One of the sub-plots to the 2004 U-S presidential election is whether independent candidate Ralph Nader can win enough votes to affect the outcome.

Many Democrats say Mr. Nader cost their party the 2000 election by draining support from their candidate, former Vice President Al Gore.

Critics have urged Mr. Nader not to mount another campaign, and have even set up an Internet site called "Ralph Don't Run."

But the 70-year-old Mr. Nader has a long history of blazing his own trail, mainly as a consumer activist.

In the 1960s, he challenged big corporations, exposing poor safety standards in the food and automobile industries. Congress responded with tough new safety laws.

A few years later, his reports focused public attention on the problem of water and air pollution. Congress responded again, creating the Environmental Protection Agency.

But much of the goodwill Mr. Nader earned from Democrats during those years has dissipated because of his campaigns for the presidency.

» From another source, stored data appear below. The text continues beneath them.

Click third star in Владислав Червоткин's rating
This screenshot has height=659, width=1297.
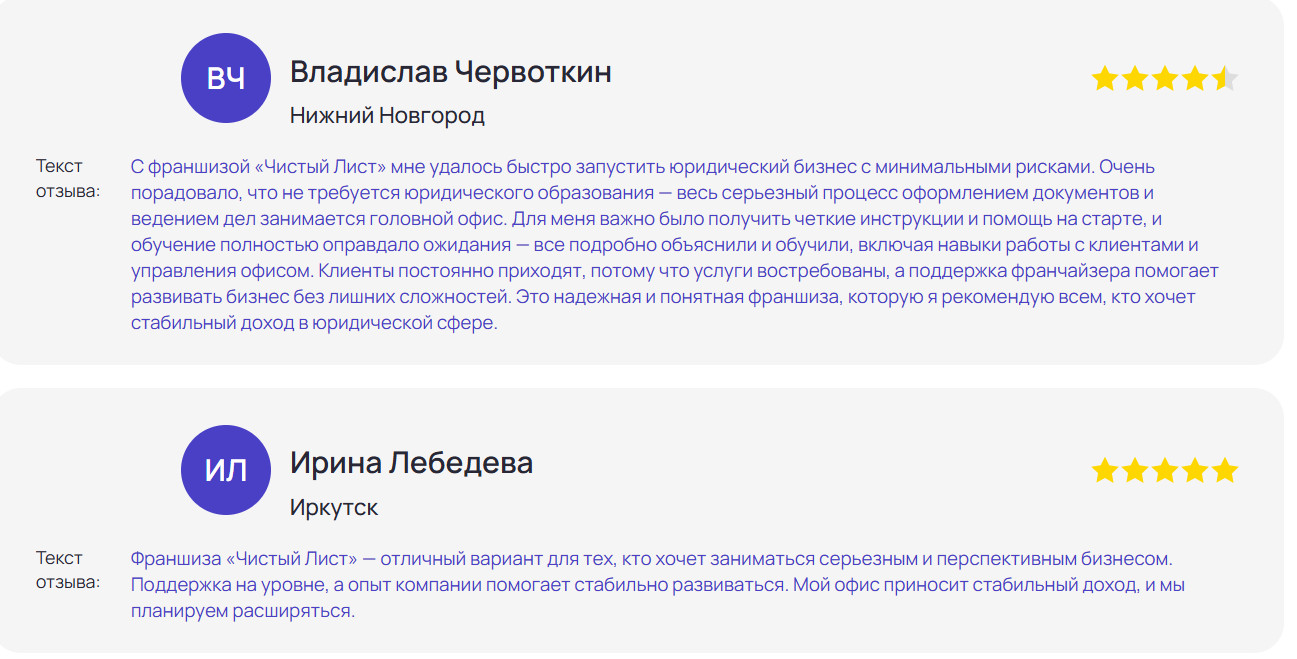(x=1165, y=79)
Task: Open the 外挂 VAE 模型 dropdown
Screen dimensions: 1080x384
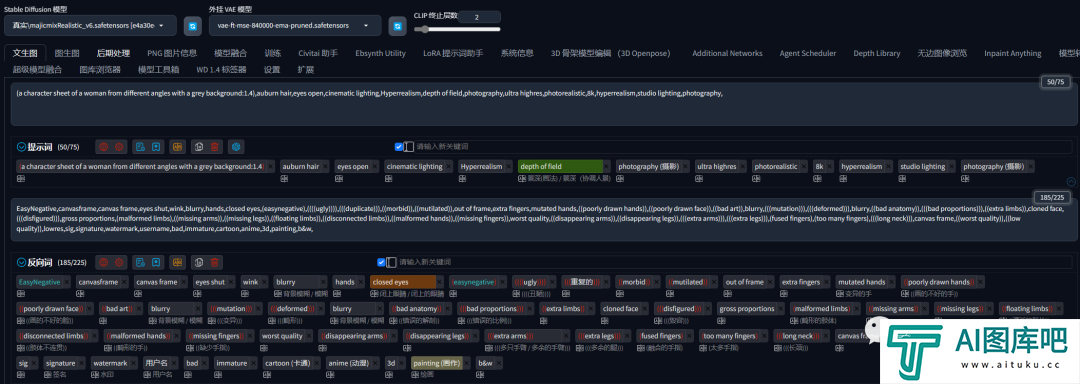Action: (x=295, y=25)
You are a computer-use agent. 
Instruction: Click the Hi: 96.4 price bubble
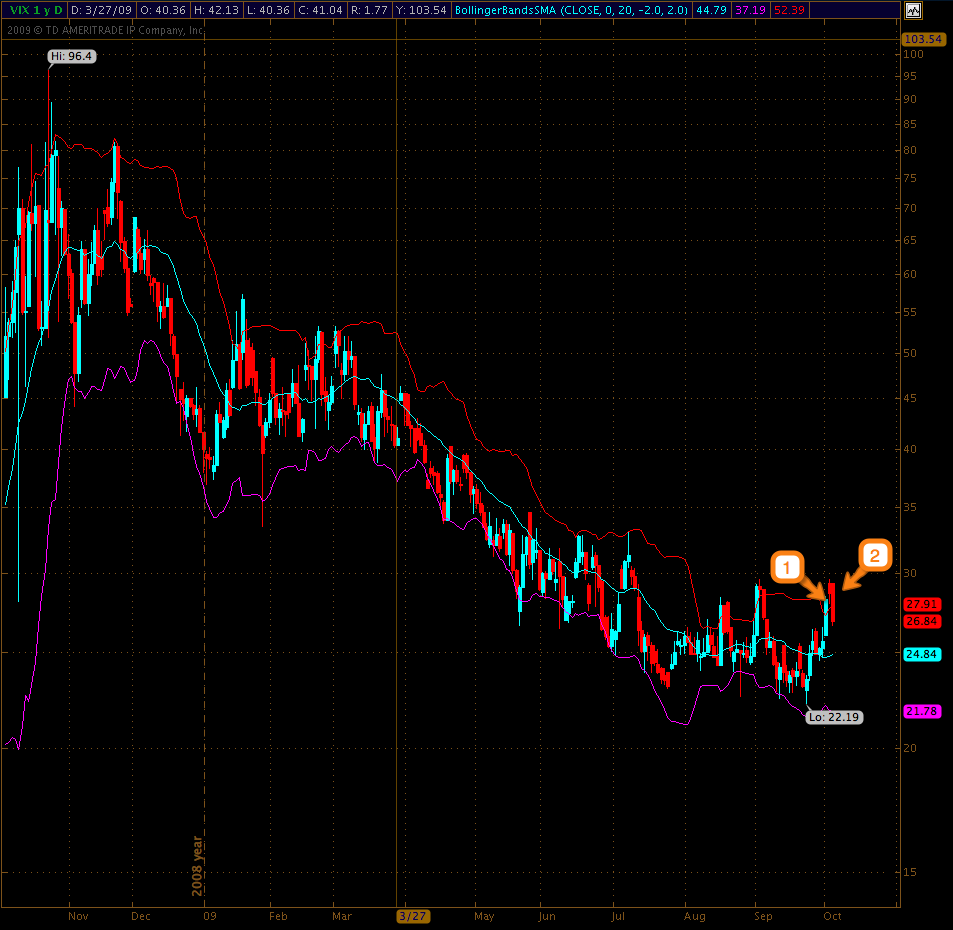click(x=71, y=57)
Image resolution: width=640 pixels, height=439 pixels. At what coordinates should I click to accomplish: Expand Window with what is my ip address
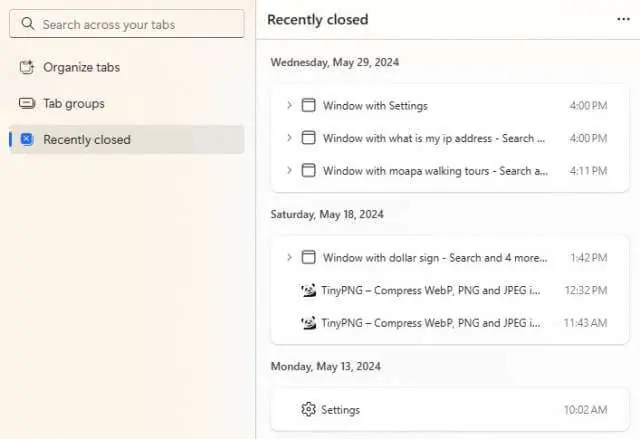[289, 138]
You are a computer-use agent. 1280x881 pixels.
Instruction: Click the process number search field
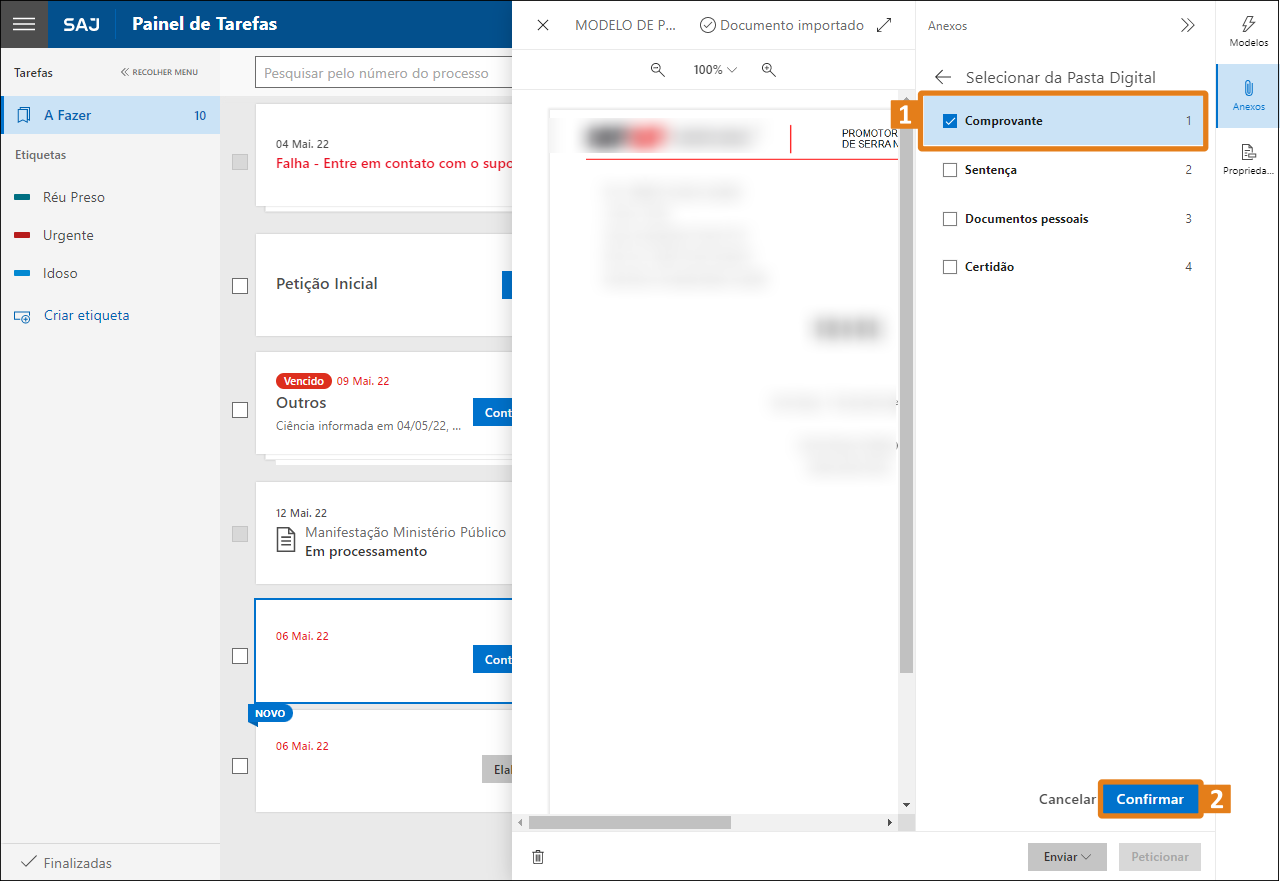pyautogui.click(x=385, y=73)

Mr. Nader insists that Mr. Gore was responsible for his own loss in the 2000 election. As for 2004, Mr. Nader says he is running in order to "take government back from corporate interests that dominate both major U-S parties."

Opinion polls indicate he would win between four and six percent of the voters' support. If the race between President Bush and his main challenger, Senator John Kerry, remains close, Mr. Nader could once again be a factor in who wins the White House.